For the second year in a row, the Philadelphia Orchestra closed its season in Verizon Hall by pairing a classic work from the symphonic repertoire with a newer composition by Gabriela Lena Frank, the orchestra’s composer-in-residence. In this case, both pieces took a programmatic approach to storytelling through music, with Frank’s Walkabout providing an aural exploration of her mother’s home country, Peru, and Berlioz’s epic Symphonie fantastique offering its thrilling, chilling portrait of a mind addled by opium and obsession. The two paired nicely together, with the building blocks of Frank’s sound world recognizable within the Berlioz, and they allowed the Philadelphians to perform at their most capacious and spirited under Yannick Nézet-Séguin.

Frank’s work exists at a crossroad of identity, and her intersectionality manifests not only in the style of her music but also in her manner of composition. Subtitled as a concerto for orchestra, Walkabout brings together all corners of the symphony to create something that sounds at once familiar and foreign, comforting and jarring. The first movement opens with spirited Klezmer figures in the first and second violins, representing Frank’s Jewish heritage, punctuated occasionally by the thunderclap of cymbals. She is finding a way to bring together the disparate but vital truth of her experience. 

In the second movement, the music travels noticeably to South America, with the orchestra evoking indigenous instruments. There is a quiet elegance to the third movement, Haillí, which we are told means “prayer”, and a rising intensity to the concluding Tarqueada, where woodwinds swarm the stage like bees. Blown whistles snap the audience to attention near the end. Nézet-Séguin brought narrative focus to this all-encompassing concerto while still allowing the players to let loose in the right moments.

After intermission, the Symphonie fantastique began with an unusual gracefulness, the opening measures of Rêveries–Passions almost whispered. As the movement progressed, Nézet-Séguin set the tone that would recur throughout the work’s five narrative episodes: he would evoke beauty tinged with terror through extreme dynamic shifts, jarring yet precisely controlled. Lush, lovely details emerged from the harps in Un Bal and the mellow English horn in Scène aux champs. In Nézet-Séguin’s hands, this was almost Berlioz the Romantic. But any sense of tranquility vanished in a hard-charging Marche au supplice, the audience’s collective pulse quickening with the timpani strikes, the nightmarish visions interrupted only by the baleful idée fixe heard on the clarinet. The Dream of the Witches’ Sabbath was a long, kaleidoscopic descent to Hell. Nézet-Séguin managed to allow all the spine-tingling, familiar elements exist within a finely delineated idea of the work as a whole. The orchestra realized his vision at their considerable best.
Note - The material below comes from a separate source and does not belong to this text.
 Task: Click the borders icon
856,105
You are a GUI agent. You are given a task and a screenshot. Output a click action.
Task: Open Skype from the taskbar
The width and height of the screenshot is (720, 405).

Although the Philadelphia Orchestra presented a full season in 2021-2022, the lingering shadow of Covid and the need to find a new groove after a long break from live performances resulted in many concerts that missed the mark. But after the thoughtful season capped here, there is no doubt the Philadelphians are back on top form with thoughtful programming and exemplary musicianship. And for those keeping track at home: not a single cell phone was heard at the final concert of the season, on 13th May!